From the records below, pull each line that has "help".

****************

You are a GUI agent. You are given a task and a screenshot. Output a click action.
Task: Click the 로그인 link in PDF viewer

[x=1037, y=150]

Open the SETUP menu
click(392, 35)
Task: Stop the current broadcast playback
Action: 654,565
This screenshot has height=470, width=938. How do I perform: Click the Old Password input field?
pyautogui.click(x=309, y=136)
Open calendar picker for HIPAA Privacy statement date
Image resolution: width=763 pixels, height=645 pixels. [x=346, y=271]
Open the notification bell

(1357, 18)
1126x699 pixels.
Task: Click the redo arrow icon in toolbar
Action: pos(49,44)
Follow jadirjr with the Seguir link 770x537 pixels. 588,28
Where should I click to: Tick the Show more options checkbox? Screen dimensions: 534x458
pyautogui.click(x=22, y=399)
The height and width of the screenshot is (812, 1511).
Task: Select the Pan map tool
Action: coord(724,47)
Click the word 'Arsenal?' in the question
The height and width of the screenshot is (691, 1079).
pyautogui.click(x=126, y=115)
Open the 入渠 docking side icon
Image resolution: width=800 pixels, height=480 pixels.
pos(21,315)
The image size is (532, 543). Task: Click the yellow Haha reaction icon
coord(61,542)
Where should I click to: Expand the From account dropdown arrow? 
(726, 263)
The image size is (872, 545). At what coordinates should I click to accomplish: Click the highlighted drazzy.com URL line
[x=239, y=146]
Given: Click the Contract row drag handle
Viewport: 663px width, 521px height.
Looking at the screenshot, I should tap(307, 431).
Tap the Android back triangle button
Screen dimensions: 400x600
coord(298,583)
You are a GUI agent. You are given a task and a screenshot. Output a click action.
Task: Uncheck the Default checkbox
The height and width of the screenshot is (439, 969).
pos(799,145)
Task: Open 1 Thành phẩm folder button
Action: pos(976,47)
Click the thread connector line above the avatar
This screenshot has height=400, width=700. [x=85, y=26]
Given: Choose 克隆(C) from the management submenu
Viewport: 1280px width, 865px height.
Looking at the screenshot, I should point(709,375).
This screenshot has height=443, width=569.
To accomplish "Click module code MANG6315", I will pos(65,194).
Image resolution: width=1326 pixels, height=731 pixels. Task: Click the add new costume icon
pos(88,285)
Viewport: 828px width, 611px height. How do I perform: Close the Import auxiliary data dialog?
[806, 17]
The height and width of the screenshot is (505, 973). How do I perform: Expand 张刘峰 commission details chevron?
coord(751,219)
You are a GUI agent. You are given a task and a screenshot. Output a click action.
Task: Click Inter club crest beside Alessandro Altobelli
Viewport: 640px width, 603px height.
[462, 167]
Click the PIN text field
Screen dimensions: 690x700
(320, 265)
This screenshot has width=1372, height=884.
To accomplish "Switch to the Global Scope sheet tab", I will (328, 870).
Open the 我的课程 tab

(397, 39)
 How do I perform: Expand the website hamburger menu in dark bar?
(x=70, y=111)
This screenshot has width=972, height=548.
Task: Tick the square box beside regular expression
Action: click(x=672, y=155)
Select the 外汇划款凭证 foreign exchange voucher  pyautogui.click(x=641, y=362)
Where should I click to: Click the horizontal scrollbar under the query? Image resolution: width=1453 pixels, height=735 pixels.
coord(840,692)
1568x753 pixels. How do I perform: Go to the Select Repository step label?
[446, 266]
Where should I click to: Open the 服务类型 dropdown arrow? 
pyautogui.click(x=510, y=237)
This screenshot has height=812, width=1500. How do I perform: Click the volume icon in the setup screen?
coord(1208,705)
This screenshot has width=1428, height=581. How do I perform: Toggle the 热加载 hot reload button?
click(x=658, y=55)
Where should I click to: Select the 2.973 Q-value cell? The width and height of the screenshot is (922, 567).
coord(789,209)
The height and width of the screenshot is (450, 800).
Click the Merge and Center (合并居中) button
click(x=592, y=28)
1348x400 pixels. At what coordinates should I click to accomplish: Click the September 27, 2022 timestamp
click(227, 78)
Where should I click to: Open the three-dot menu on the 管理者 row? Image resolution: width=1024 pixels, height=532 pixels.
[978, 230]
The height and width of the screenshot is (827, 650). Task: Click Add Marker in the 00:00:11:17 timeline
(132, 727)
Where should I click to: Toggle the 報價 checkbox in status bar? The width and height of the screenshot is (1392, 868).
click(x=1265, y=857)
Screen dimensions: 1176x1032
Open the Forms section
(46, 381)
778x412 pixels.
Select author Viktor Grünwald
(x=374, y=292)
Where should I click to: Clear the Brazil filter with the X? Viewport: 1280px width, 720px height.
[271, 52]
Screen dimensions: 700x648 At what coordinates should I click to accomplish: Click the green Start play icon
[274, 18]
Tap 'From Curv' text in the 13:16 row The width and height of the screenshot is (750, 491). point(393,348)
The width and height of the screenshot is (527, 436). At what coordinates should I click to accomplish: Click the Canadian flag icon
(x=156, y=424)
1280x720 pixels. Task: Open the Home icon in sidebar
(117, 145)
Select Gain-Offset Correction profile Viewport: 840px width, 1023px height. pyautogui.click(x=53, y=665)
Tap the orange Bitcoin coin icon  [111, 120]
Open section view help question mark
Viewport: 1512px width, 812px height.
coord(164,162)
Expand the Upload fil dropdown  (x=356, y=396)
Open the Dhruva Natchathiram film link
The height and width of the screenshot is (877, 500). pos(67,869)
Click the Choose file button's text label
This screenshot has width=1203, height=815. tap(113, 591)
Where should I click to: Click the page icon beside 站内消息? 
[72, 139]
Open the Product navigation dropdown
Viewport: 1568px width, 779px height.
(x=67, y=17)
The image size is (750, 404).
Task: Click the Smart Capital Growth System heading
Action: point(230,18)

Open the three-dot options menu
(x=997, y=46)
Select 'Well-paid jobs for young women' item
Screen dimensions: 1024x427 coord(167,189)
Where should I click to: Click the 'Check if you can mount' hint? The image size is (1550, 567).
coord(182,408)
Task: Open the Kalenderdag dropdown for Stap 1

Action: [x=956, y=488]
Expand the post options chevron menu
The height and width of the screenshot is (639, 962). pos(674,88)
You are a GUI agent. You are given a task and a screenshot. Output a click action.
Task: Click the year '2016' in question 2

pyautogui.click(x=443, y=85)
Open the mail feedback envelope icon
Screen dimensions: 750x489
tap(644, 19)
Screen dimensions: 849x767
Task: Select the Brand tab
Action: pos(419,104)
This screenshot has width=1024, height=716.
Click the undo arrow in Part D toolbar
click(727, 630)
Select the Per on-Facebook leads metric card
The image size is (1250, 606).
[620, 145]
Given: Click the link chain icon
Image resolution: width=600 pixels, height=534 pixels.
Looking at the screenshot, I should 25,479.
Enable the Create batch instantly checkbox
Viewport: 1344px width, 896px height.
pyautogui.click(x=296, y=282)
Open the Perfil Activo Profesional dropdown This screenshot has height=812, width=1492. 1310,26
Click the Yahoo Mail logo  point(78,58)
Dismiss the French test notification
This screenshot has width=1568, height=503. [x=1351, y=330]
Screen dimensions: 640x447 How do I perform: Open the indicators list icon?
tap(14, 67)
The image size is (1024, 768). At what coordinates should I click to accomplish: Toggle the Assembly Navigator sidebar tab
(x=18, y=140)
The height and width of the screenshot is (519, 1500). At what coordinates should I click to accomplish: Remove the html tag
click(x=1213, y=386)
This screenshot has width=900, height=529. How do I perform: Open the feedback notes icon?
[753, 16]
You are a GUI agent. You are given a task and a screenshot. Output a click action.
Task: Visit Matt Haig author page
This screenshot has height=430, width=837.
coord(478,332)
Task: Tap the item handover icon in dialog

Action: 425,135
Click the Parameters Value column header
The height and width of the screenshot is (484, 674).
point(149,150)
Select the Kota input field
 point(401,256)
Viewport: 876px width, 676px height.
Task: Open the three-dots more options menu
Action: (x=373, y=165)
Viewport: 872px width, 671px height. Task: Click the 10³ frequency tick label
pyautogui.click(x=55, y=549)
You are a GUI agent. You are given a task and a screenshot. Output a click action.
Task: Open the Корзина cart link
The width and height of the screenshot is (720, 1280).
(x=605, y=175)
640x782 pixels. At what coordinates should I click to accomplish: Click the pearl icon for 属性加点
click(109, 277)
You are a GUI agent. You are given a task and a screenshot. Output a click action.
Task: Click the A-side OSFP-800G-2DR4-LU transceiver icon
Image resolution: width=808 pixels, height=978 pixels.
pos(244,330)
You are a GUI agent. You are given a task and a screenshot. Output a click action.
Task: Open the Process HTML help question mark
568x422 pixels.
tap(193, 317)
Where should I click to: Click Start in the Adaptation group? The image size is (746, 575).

****************

RESPONSE:
Open section view help question mark
Task: Open the Process HTML help question mark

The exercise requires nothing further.